Consignas
• a. Según el texto sobre la fe, ¿de quién es la frase con la que comienza la película El Justiciero y qué dice?
• b. Prolonga el texto sobre la fe a partir de su última oración.

Fragmento del texto
==========
La película El Justiciero, comienza con una frase de
Mark Twain que dice así: “los dos días más importantes de la vida son cuando uno
nace, y cuando uno descubre el porqué.” Esta frase que pone estos días en el
centro, el día en que uno es dado a luz y el día en que descubre por qué fue
dado a luz, cuál es el sentido de su vida, qué es lo que quiere, qué es lo que
busca, lo que desea en la vida, la podríamos aplicar análogamente a la fe. Los dos
días más importantes en la vida de fe, son el día que nacemos a la fe (es
decir, el día en el que fuimos bautizados) y el día en que descubrimos el
porqué de esa fe. Esto es tan central que la mayoría de nosotros, para poder
dar ese salto, tenemos que pasar por un momento de dudas, de crisis en el
corazón, para poder descubrir el porqué. No es tan fácil descubrir el sentido
de nuestra vida. Lleva tiempo descubrir una carrera, encontrar con quién formar
una familia, qué es lo que quiero hacer, cuál es la propia vocación. No es tan
fácil tampoco descubrir el sentido de la fe, qué es lo que quiero de la fe. Hay
un salto que es difícil. Cuando uno deja de ser niño, empieza a vivir la
adolescencia y la juventud en la fe, hasta que uno salta a la adultez, donde
uno se tiene que preguntar el porqué de esa fe. Me tengo que preguntar si yo la
quiero llevar en mi corazón, si quiero vivirla. Ahora, cuando me anima a
decirle que sí a la fe, por elección, porque lo elijo en la vida, porque quiero
creer, porque quiero estar con Dios, porque quiero estar con Jesús, eso me abre
un abanico de posibilidades.
Cuando nos
animamos a decir que sí, lo primero que sentimos es una paz profunda en el
corazón. Cuando elegimos, cuando descubrimos qué es lo que queremos, eso nos
tranquiliza la vida, eso nos trae paz. Vamos a poner el ejemplo de este evangelio
tan conocido de María: María le dice que sí a Dios, se anima a esta aventura de
la fe de dar a luz al salvador. Uno no se imagina a María dando vueltas por la
casa, diciendo “¿qué hice?”, sino con la paz de esa elección que hizo. Cuando nos
animamos a creer, eso apacigua nuestra vida, nos trae paz.
==========
Datos recopilados
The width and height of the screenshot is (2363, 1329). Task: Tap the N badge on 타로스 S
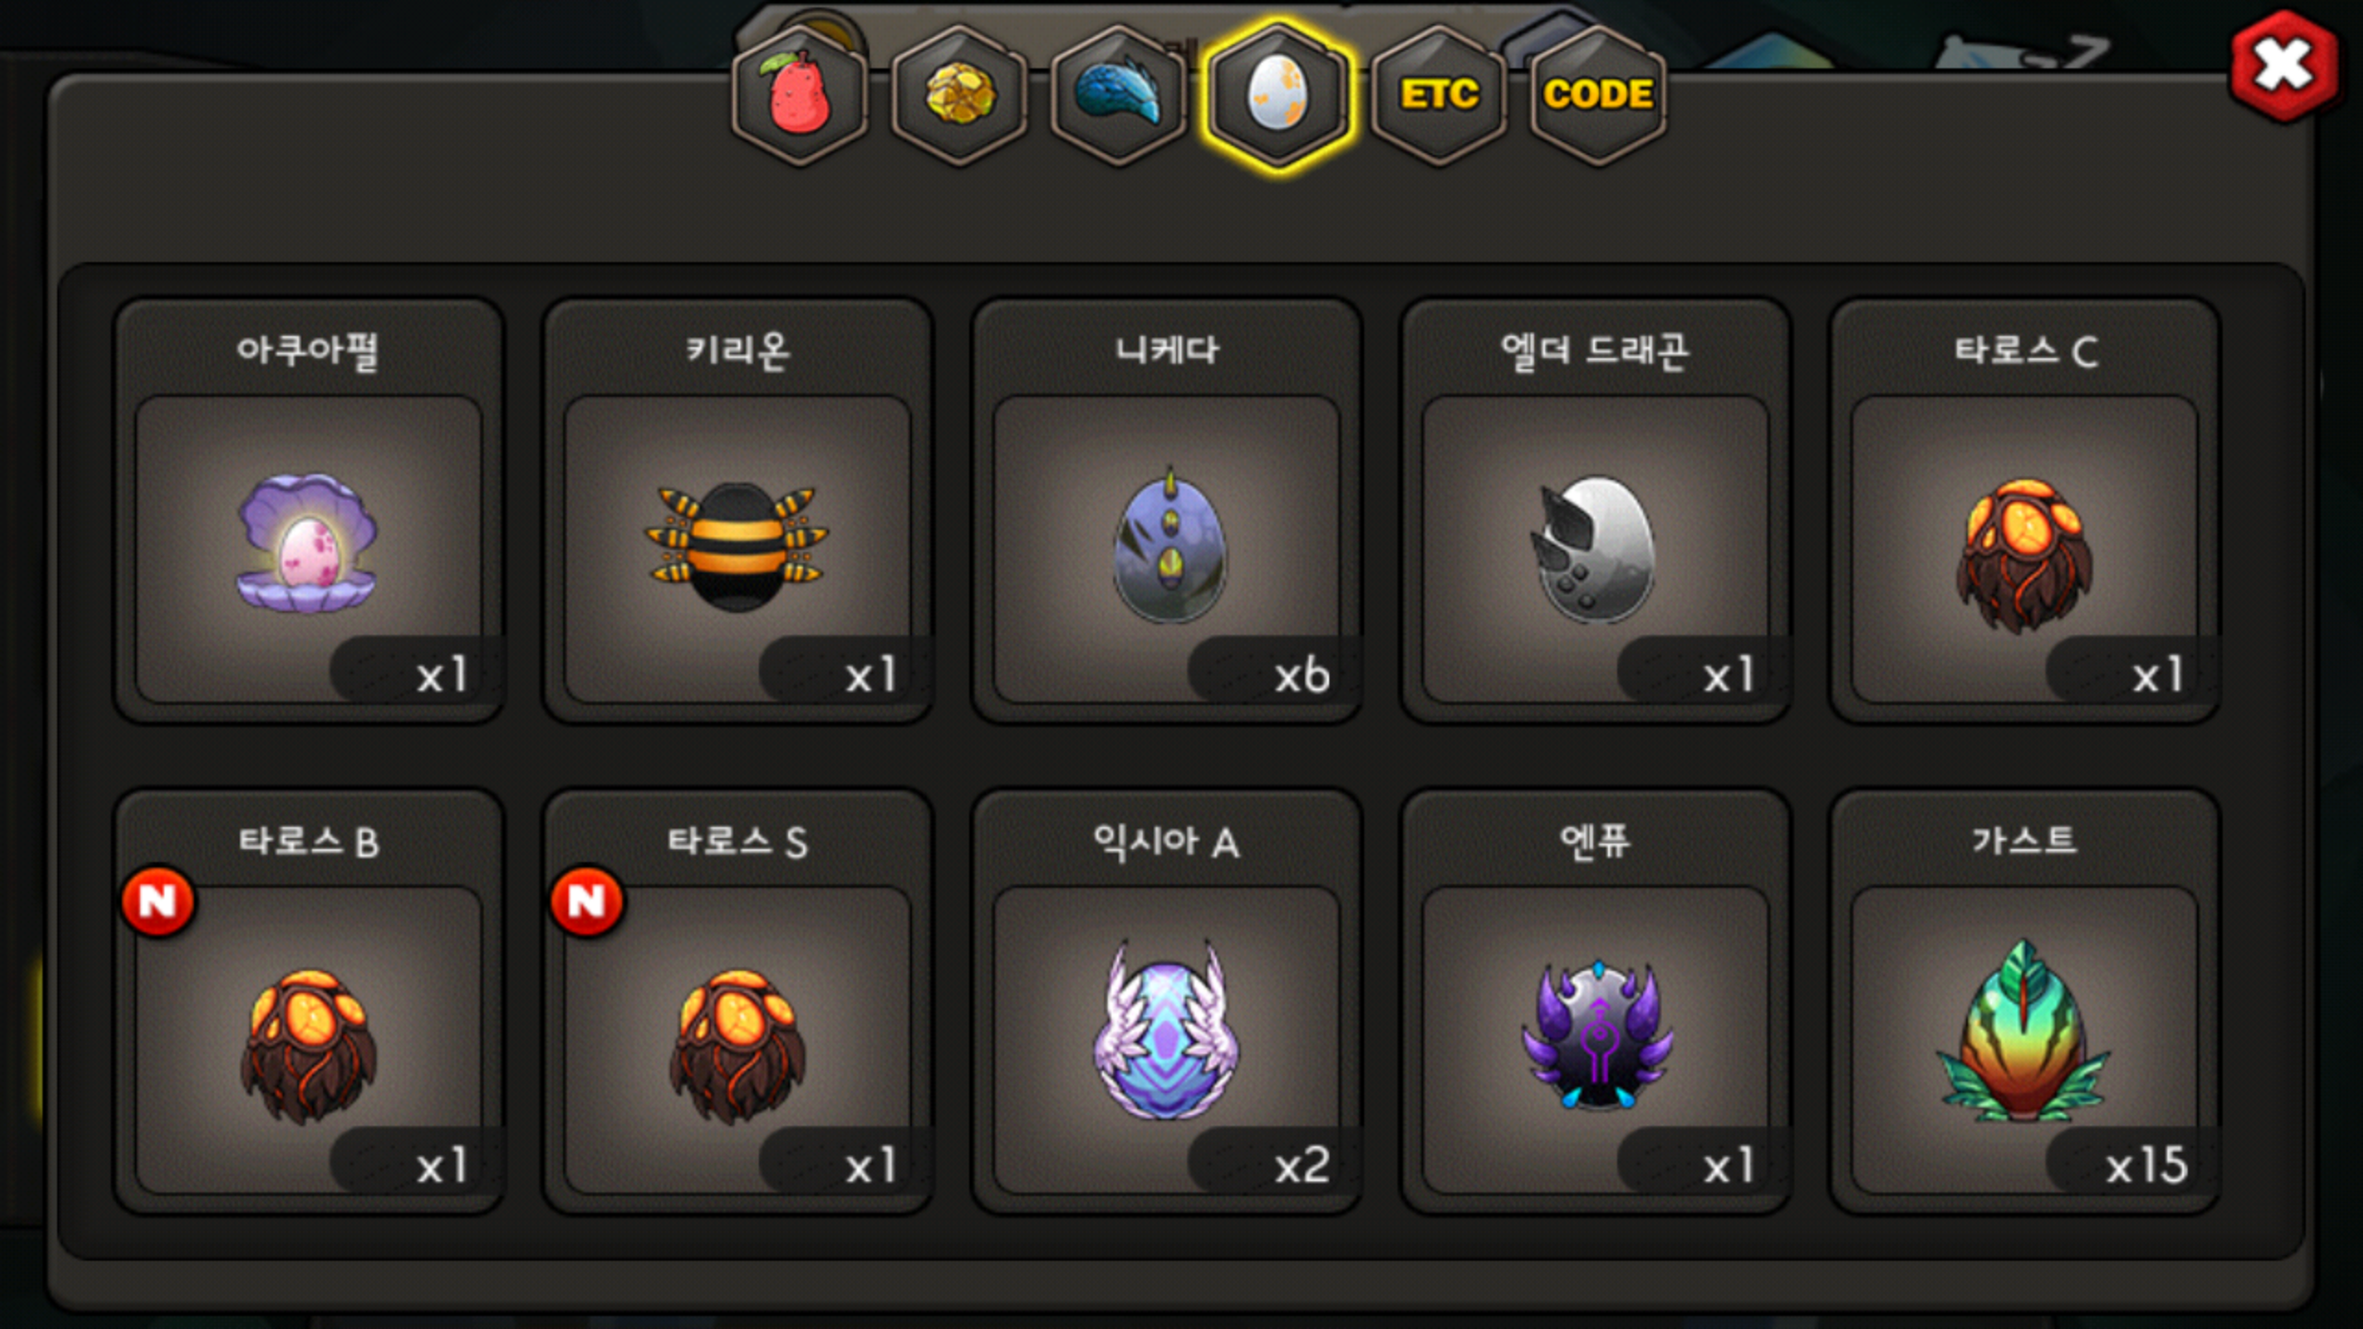click(x=587, y=901)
==========
Respuestas en orden
• a. Es de Mark Twain y dice: “los dos días más importantes de la vida son cuando uno nace, y cuando uno descubre el porqué.”

• b.
Esto mismo
nos pasa en la vida. Cuando no sabemos qué es lo que queremos, cuando no
descubrimos el sentido de la vida no estamos en paz. Estamos en búsqueda, y nos
preguntamos ¿por qué no encuentro qué es lo que quiero?, ¿por qué no me doy
cuenta?, ¿por qué no encuentro qué carrera quiero estudiar, qué es lo que
quiero hacer, qué es lo que Dios quiere de mí? Eso me tiene intranquilo, hasta
me trae miedos en la vida. Cuando nos animamos a elegir, eso nos empieza a
traer paz. Es más, la verdadera elección del corazón, cuando algo decanta, es
lo que nos deja tranquilos. Ya sabemos qué es lo que queremos, ya lo descubrimos,
ya sabemos por dónde caminar. Esto nos abre un abanico de posibilidades. En general
el mundo predica lo contrario. El mundo predica que en uno es libre hasta que
eligió, cuando en realidad todavía no dio ningún paso en la vida. La elección
es lo que me abre un abanico de posibilidades; es lo que me dice: ahora podés
recorrer este camino, ahora podés animarte a lanzarte en la vida. Por eso tengo
paz, porque ya sé qué es lo que quiero, lo tomo en mis manos y me hago
protagonista de mi propia vida, de mi propia historia.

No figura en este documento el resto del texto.